Screenshot grounding data:

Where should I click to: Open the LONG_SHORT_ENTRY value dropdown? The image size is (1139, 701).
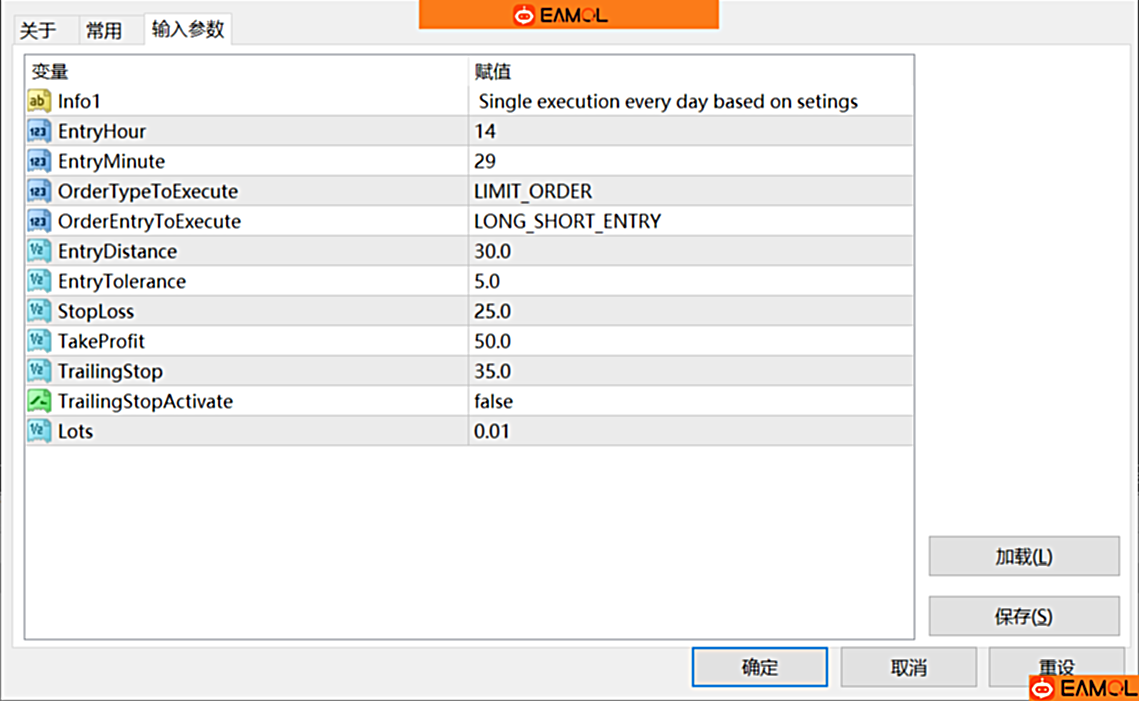point(690,221)
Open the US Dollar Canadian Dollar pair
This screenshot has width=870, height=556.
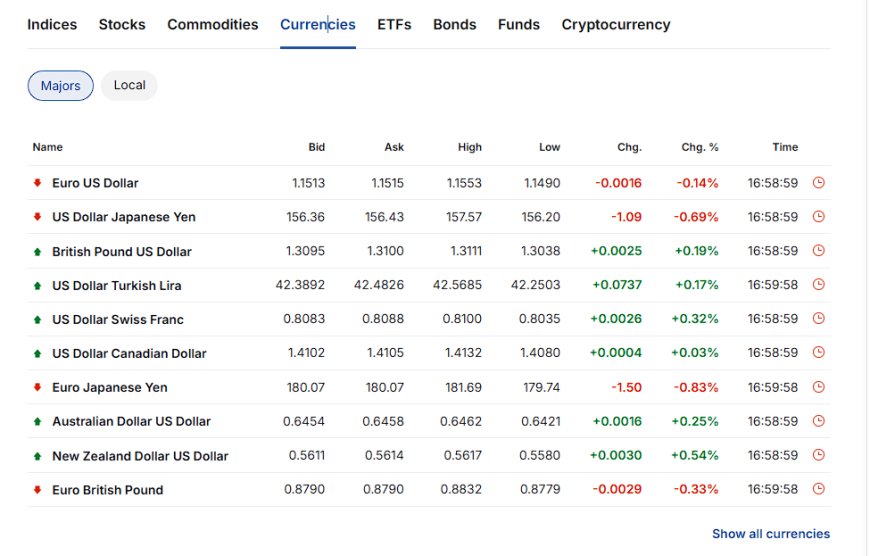click(x=129, y=353)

PROBLEM TO SOLVE.
Could you repeat each line above exactly as written? Omit the pictures.

ANSWER TO THE PROBLEM.
Where should I click to: Open the LONG_SHORT_ENTRY value dropdown? The image size is (1139, 701).
point(690,221)
Open the US Dollar Canadian Dollar pair
This screenshot has width=870, height=556.
click(x=129, y=353)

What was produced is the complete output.